Future regulatory framework – Treasury to reform regulation post-Brexit

The Treasury’s latest consultation on the UK’s future regulatory framework proposes:

  • changing the statutory objectives and principles of the FCA and PRA
  • empowering the regulators to make rules to replace retained EU law
  • creating new oversight structures, including a new panel to review regulators’ cost-benefit analyses

This is the final instalment of the Treasury’s review which has looked at how regulation should adapt to life outside the EU. Visit our dedicated webpage for more on the UK’s plans to shape its future regulatory framework.

Statutory objectives and principles

The consultation proposes introducing a new statutory objective for both the FCA and PRA requiring them to act in a way which facilitates the long-term growth and international competitiveness of the UK economy (including the financial services sector). The new objective would be “secondary” meaning that it would not require the regulators to act inconsistently with their primary objectives.

As well as their statutory objectives, regulators must consider certain principles when discharging their functions. One of these regulatory principles is the desirability of sustainable growth in the UK economy in the medium or long term. The consultation proposes changing this principle to clarify that such growth should happen in a sustainable way that is consistent with the UK’s net zero commitments.

Retained EU law

One outcome of Brexit and the onshoring process which retained much of EU legislation in UK law is that financial services regulations are now spread between statute books and rulebooks. The Treasury plans to address this by moving regulatory requirements to the regulators’ rulebooks via an “extensive programme of secondary legislation” which will take several years.

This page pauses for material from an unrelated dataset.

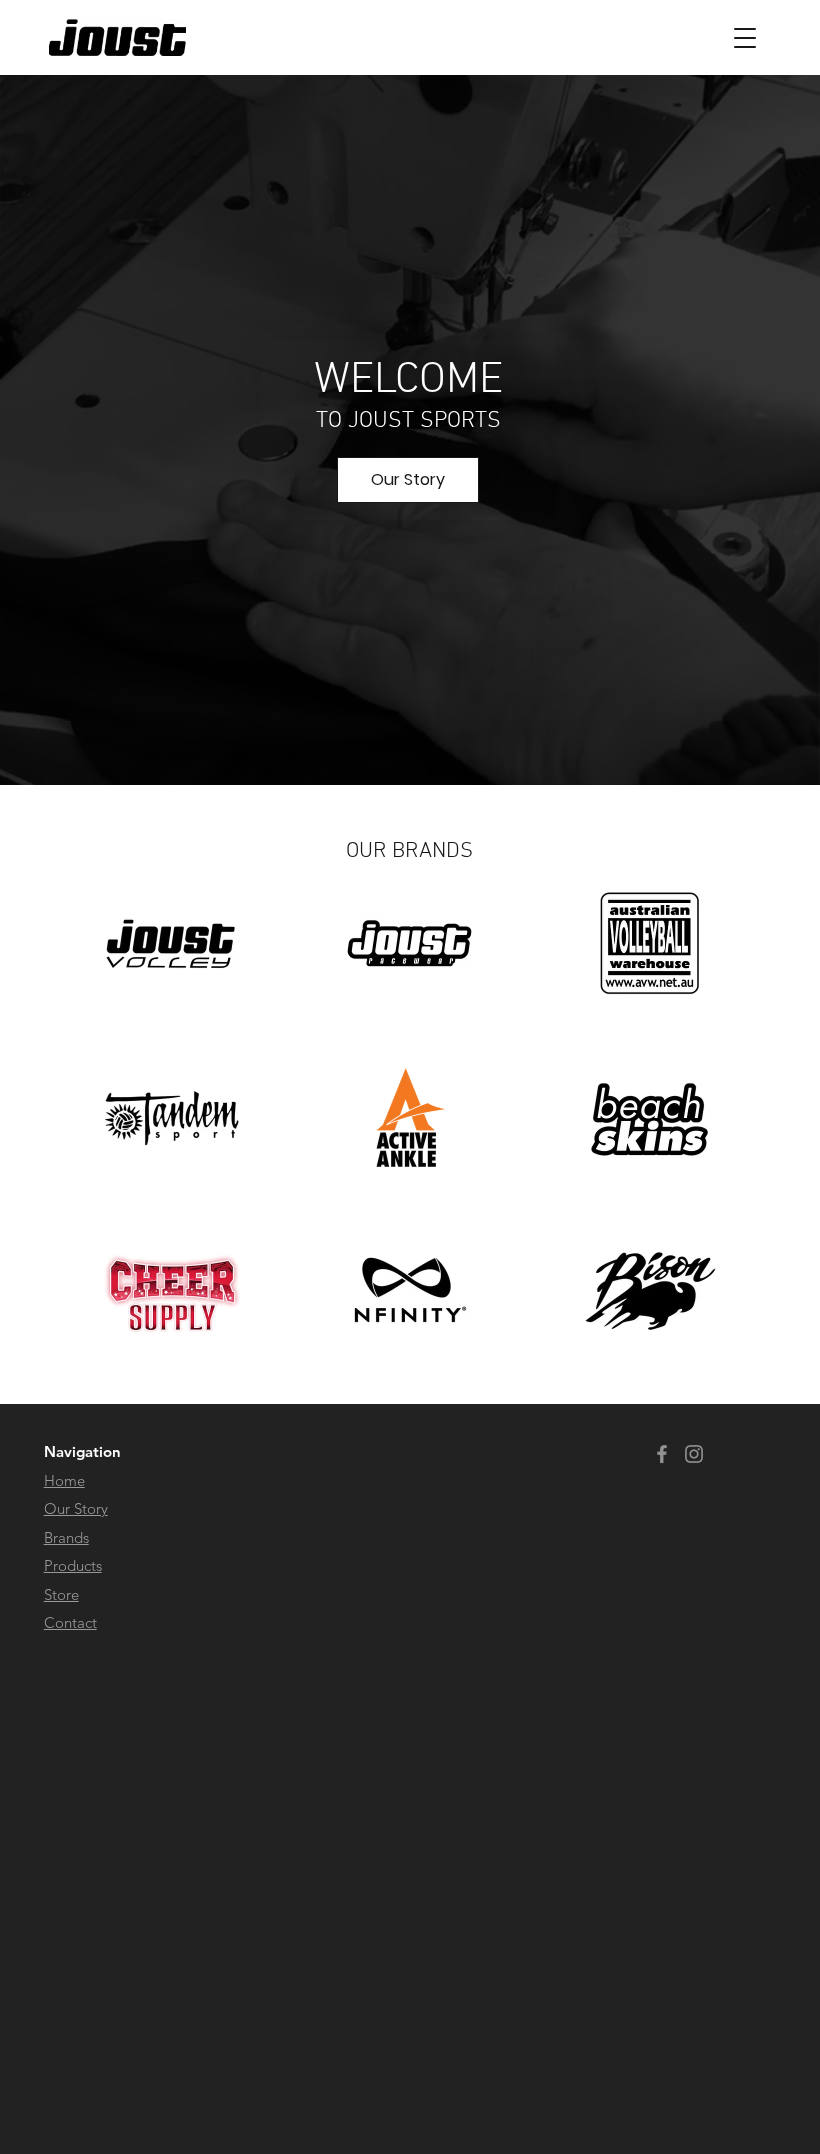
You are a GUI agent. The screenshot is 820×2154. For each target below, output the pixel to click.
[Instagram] (694, 1454)
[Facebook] (662, 1454)
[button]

To achieve this, the consultation proposes that the Treasury take the power to repeal retained EU law relating to financial services. A Designated Activities Regime would be created, mirroring the current approach under the Regulated Activities Order, which would empower the regulators to make rules to replace retained EU law for specified activities (eg short selling and issuing securities) and potentially other activities in the future. The DAR represents a different kind of regulation where regulators make rules about how the designated activity must be carried out rather than requiring authorisation and generally applying those rules to the authorised firm.

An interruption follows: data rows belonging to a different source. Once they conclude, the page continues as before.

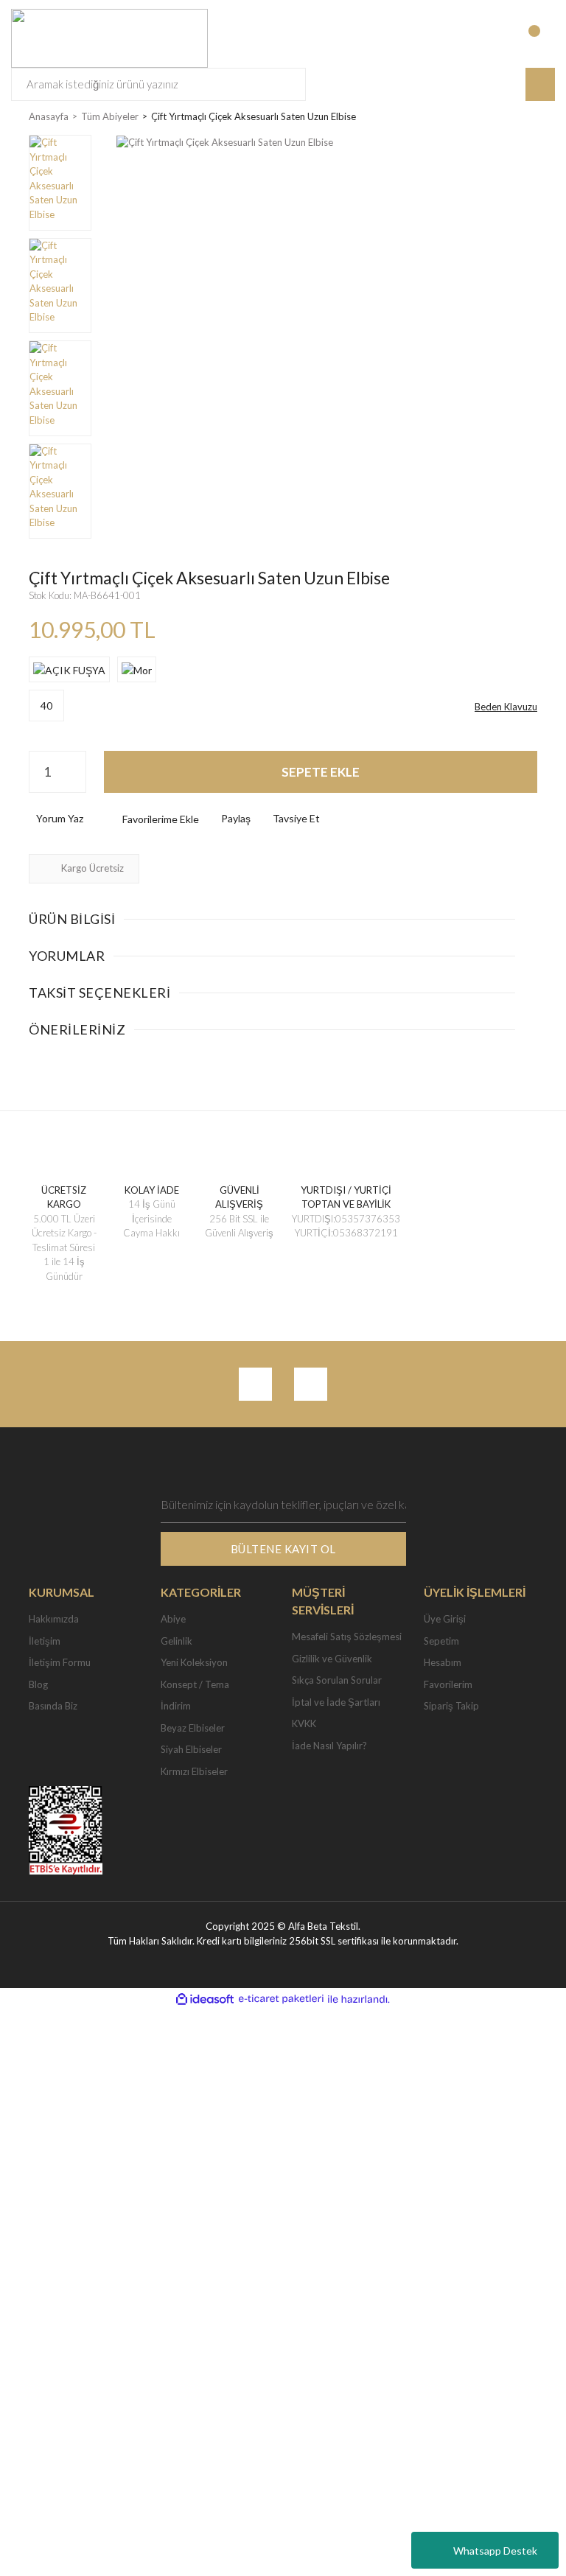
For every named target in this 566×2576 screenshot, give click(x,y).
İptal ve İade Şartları (336, 1702)
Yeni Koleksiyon (194, 1662)
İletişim (44, 1641)
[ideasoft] (204, 1999)
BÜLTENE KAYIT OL (283, 1548)
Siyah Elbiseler (191, 1749)
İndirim (176, 1706)
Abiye (173, 1619)
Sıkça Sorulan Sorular (337, 1680)
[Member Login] (481, 38)
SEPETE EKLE (321, 772)
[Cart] (541, 38)
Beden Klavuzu (506, 707)
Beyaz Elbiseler (193, 1728)
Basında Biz (53, 1706)
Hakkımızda (54, 1619)
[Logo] (109, 37)
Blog (38, 1684)
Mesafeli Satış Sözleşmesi (347, 1636)
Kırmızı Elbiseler (194, 1771)
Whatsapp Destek (495, 2550)
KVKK (304, 1723)
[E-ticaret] (281, 1999)
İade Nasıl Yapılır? (329, 1745)
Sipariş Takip (451, 1706)
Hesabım (442, 1662)
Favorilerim (448, 1684)
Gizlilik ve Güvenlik (332, 1659)
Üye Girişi (445, 1619)
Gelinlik (176, 1641)
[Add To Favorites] (148, 819)
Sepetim (441, 1641)
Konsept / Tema (195, 1684)
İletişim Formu (60, 1662)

The Treasury’s expectation is that the direct regulatory requirements in rulebooks would initially be similar to the equivalent requirements in the repealed legislation. However, the process of moving them off the statute books would allow the rules to be “properly tailored” to the UK and allow them to be updated more efficiently in the future. In some cases, the Treasury may specify policy considerations to which the regulators must have regards when making rules.

The Treasury does not think that the DAR approach would be suitable for financial market infrastructure, such as trade repositories, credit rating agencies, recognised investment exchanges and various entities related to payments and e-money. Instead, the Treasury believes there may be cases where it would be appropriate to bring FMIs within the FSMA authorisation framework. The Treasury is also considering granting the Bank of England more powers to make rules over central counterparties and central securities depositories.

Oversight

The consultation makes various suggestions for strengthening the engagement mechanisms that exist between Treasury, Parliament and the regulators. For example, the Treasury plans to set up a new statutory panel dedicated to supporting the development of the regulators’ cost-benefit analyses. The consultation specifically asks for views on whether it would be more appropriate for this panel to assess and challenge the regulator’s analysis on a pre- or post-publication basis.

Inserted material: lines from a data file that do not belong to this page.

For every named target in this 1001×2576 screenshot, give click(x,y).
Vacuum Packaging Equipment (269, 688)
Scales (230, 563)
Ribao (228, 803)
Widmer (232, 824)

Several of the suggestions formalise existing practices. For example, the consultation proposes requiring the FCA and PRA to publish and maintain a public version of their cost-benefit analysis framework and rule review framework. This is intended to ensure that there is a clear explanation for the cost-benefit analysis work conducted by regulators and systematise their evaluation of rules. The Treasury would also take on a new power to require the regulators to review existing rules (to be used in exceptional circumstances).

At least once a Parliament, the Treasury writes to the PRA’s Prudential Regulation Committee and FCA to make recommendations on issues related to matters of economic policy. The consultation proposes requiring the PRC and FCA to respond to these recommendations letters on an annual basis, covering their activity in the previous year.

The Treasury also suggests requiring the regulators to consider the potential impact on deference arrangements (including equivalence) and assess compliance with trade agreements when making rules and setting supervisory approaches.

Other proposals include:

  • requiring the FCA and PRA to notify the relevant Parliamentary committee when they publish consultations
  • requiring the FCA and PRA to respond to Parliament regularly and respond to letters and questions from parliamentarians
  • placing the FCA’s Listing Authority Advisory Panel and the PRA Practitioner Panel’s insurance sub-committee on a statutory footing, in line with the PRA’s and FCA’s other panels.

Next steps

The consultation closes on 9 February 2022.